§ Fragmento del documento:
# # # # # # #

En tales circunstancias el estado marchaba con suma dificultad: el embarazo preside a todos sus movimientos: la dislocación ocupa el lugar del orden, y en fin una serie de ataques bruscos contra la representación nacional, y que jamás se borrarán de la historia mexicana, engendran un imperio, producto neto de la intriga y de la ambición, compuesto de fragmentos del gótico edificio desenterrados con cuidado, entremezclados de piezas conservadas con empeño desde el siglo trece, y adornados con vistas y perspectivas modeladas sobre otro imperio reciente y efímero. Se interpelaron para sostenerlo los hábitos que la revolución había destruido: se invocaban los dogmas sagrados de la legitimidad: se movían los enmohecidos resortes de la superstición, y se declaraba una guerra a muerte a la representación nacional.

Se jugaron todos los ardides que ha inventado la malicia, para corromper a los diputados, para intimidados, para divididos: no se perdonaron ni promesas, ni amenazas, ni cárceles, ni persecuciones; pero la representación nacional, abandonada al parecer aun de la opinión, supo sostener su decoro, y el de la nación que representaba: inmoble en medio de la borrasca más deshecha, se estrellan contra ella los embates furiosos de un poder, a quien nadie podía resistir: hecha el blanco de los tiros de un Emperador armado de todos los recursos y de todos los terrores, presenta siempre su pecho desnudo a las agresiones violentas de la rabia y del encono. ¡Esos pueblos que se dicen virtuosos, que tienen toda la ilustración que exigen las instituciones liberales, esos pueblos, con cuya comparación se nos degrada a cada paso! Que presenten si pueden un solo rasgo, que iguale al bosquejado por el primer Congreso Mexicano.

# # # # # # #

§ Extracto de datos:

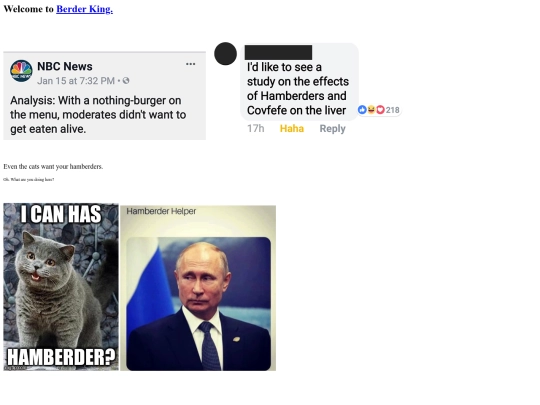Viewport: 540px width, 405px height.
Task: Click the commenter's black circle avatar
Action: (x=225, y=53)
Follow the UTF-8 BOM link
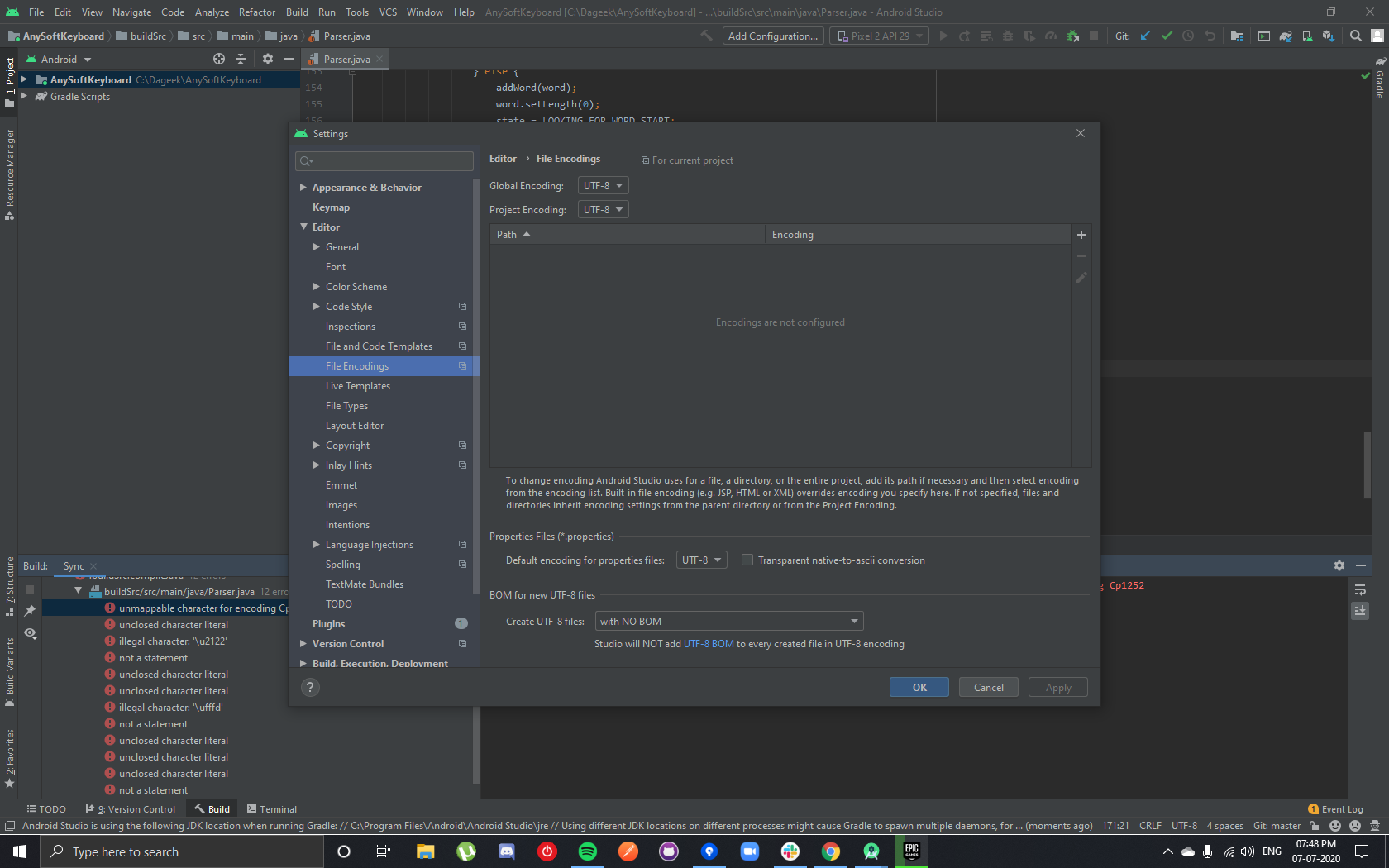The height and width of the screenshot is (868, 1389). [709, 644]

# # # # # # #

§ Objetivo del ejercicio: Imprime sin cambios el pasaje del texto sobre la representación nacional que va desde "En tales circunstancias" hasta "la representación nacional.", incluido este último.

§ Resultado final:
En tales circunstancias el estado marchaba con suma dificultad: el embarazo preside a todos sus movimientos: la dislocación ocupa el lugar del orden, y en fin una serie de ataques bruscos contra la representación nacional, y que jamás se borrarán de la historia mexicana, engendran un imperio, producto neto de la intriga y de la ambición, compuesto de fragmentos del gótico edificio desenterrados con cuidado, entremezclados de piezas conservadas con empeño desde el siglo trece, y adornados con vistas y perspectivas modeladas sobre otro imperio reciente y efímero. Se interpelaron para sostenerlo los hábitos que la revolución había destruido: se invocaban los dogmas sagrados de la legitimidad: se movían los enmohecidos resortes de la superstición, y se declaraba una guerra a muerte a la representación nacional.